AIM:
Render every line of the entries below as a numbered list, omitting blank lines.

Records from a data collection

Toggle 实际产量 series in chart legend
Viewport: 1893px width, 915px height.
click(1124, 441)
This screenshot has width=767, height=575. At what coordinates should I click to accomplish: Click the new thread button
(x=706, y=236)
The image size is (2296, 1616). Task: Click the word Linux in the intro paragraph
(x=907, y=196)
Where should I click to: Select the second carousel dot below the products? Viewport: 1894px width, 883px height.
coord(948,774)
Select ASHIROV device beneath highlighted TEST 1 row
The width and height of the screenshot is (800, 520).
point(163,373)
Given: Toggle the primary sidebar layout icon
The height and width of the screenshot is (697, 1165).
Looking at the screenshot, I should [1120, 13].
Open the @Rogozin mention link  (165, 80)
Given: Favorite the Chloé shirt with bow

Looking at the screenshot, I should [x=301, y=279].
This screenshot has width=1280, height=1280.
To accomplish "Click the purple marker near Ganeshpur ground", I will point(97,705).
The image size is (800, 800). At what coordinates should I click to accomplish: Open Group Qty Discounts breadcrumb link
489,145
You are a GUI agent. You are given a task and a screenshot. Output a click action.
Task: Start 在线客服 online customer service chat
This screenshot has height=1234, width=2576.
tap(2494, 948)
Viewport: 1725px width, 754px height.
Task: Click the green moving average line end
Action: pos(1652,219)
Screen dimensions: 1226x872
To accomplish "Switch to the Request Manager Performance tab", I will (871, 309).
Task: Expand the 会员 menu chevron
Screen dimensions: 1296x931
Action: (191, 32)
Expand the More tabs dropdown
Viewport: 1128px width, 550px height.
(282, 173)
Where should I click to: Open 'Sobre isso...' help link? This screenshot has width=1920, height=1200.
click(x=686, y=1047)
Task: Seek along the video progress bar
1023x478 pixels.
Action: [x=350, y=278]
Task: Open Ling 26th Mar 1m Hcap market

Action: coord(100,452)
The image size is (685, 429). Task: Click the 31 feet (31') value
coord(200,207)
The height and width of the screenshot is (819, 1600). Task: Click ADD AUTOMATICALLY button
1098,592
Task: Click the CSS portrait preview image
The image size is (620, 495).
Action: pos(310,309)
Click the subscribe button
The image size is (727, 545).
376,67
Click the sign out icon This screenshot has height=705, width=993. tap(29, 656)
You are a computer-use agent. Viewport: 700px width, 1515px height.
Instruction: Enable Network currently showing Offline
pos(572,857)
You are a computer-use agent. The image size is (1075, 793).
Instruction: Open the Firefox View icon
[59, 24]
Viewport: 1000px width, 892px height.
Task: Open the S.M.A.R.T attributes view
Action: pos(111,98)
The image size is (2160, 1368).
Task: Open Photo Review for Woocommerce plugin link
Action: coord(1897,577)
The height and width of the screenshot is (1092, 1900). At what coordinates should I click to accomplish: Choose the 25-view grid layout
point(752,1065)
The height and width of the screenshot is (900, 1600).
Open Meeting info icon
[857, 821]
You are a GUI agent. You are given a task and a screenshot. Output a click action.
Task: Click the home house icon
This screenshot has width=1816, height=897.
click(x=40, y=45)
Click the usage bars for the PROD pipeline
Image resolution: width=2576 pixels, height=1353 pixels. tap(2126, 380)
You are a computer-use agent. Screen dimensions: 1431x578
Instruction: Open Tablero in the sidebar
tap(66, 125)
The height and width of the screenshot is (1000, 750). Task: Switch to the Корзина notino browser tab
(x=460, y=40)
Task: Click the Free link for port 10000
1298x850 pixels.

OUTPUT:
1. Toggle 实际产量 series in chart legend
2. Viewport: 1893px width, 915px height.
3. click(1124, 441)
4. This screenshot has width=767, height=575. At what coordinates should I click to accomplish: Click the new thread button
5. (x=706, y=236)
6. The image size is (2296, 1616). Task: Click the word Linux in the intro paragraph
7. (x=907, y=196)
8. Where should I click to: Select the second carousel dot below the products? Viewport: 1894px width, 883px height.
9. coord(948,774)
10. Select ASHIROV device beneath highlighted TEST 1 row
11. The width and height of the screenshot is (800, 520).
12. point(163,373)
13. Given: Toggle the primary sidebar layout icon
14. The height and width of the screenshot is (697, 1165).
15. Looking at the screenshot, I should [1120, 13].
16. Open the @Rogozin mention link  (165, 80)
17. Given: Favorite the Chloé shirt with bow
18. Looking at the screenshot, I should [x=301, y=279].
19. This screenshot has width=1280, height=1280.
20. To accomplish "Click the purple marker near Ganeshpur ground", I will point(97,705).
21. The image size is (800, 800). At what coordinates should I click to accomplish: Open Group Qty Discounts breadcrumb link
22. 489,145
23. You are a GUI agent. You are given a task and a screenshot. Output a click action.
24. Task: Start 在线客服 online customer service chat
25. This screenshot has height=1234, width=2576.
26. tap(2494, 948)
27. Viewport: 1725px width, 754px height.
28. Task: Click the green moving average line end
29. Action: pos(1652,219)
30. Screen dimensions: 1226x872
31. To accomplish "Switch to the Request Manager Performance tab", I will (871, 309).
32. Task: Expand the 会员 menu chevron
33. Screen dimensions: 1296x931
34. Action: (191, 32)
35. Expand the More tabs dropdown
36. Viewport: 1128px width, 550px height.
37. (282, 173)
38. Where should I click to: Open 'Sobre isso...' help link? This screenshot has width=1920, height=1200.
39. click(x=686, y=1047)
40. Task: Seek along the video progress bar
41. 1023x478 pixels.
42. Action: [x=350, y=278]
43. Task: Open Ling 26th Mar 1m Hcap market
44. Action: coord(100,452)
45. The image size is (685, 429). Task: Click the 31 feet (31') value
46. coord(200,207)
47. The height and width of the screenshot is (819, 1600). Task: Click ADD AUTOMATICALLY button
48. 1098,592
49. Task: Click the CSS portrait preview image
50. The image size is (620, 495).
51. Action: pos(310,309)
52. Click the subscribe button
53. The image size is (727, 545).
54. 376,67
55. Click the sign out icon This screenshot has height=705, width=993. tap(29, 656)
56. You are a computer-use agent. Viewport: 700px width, 1515px height.
57. Instruction: Enable Network currently showing Offline
58. pos(572,857)
59. You are a computer-use agent. The image size is (1075, 793).
60. Instruction: Open the Firefox View icon
61. [59, 24]
62. Viewport: 1000px width, 892px height.
63. Task: Open the S.M.A.R.T attributes view
64. Action: pos(111,98)
65. The image size is (2160, 1368).
66. Task: Open Photo Review for Woocommerce plugin link
67. Action: coord(1897,577)
68. The height and width of the screenshot is (1092, 1900). At what coordinates should I click to accomplish: Choose the 25-view grid layout
69. point(752,1065)
70. The height and width of the screenshot is (900, 1600).
71. Open Meeting info icon
72. [857, 821]
73. You are a GUI agent. You are given a task and a screenshot. Output a click action.
74. Task: Click the home house icon
75. This screenshot has width=1816, height=897.
76. click(x=40, y=45)
77. Click the usage bars for the PROD pipeline
78. Image resolution: width=2576 pixels, height=1353 pixels. tap(2126, 380)
79. You are a computer-use agent. Screen dimensions: 1431x578
80. Instruction: Open Tablero in the sidebar
81. tap(66, 125)
82. The height and width of the screenshot is (1000, 750). Task: Switch to the Корзина notino browser tab
83. (x=460, y=40)
84. Task: Click the Free link for port 10000
85. 1298x850 pixels.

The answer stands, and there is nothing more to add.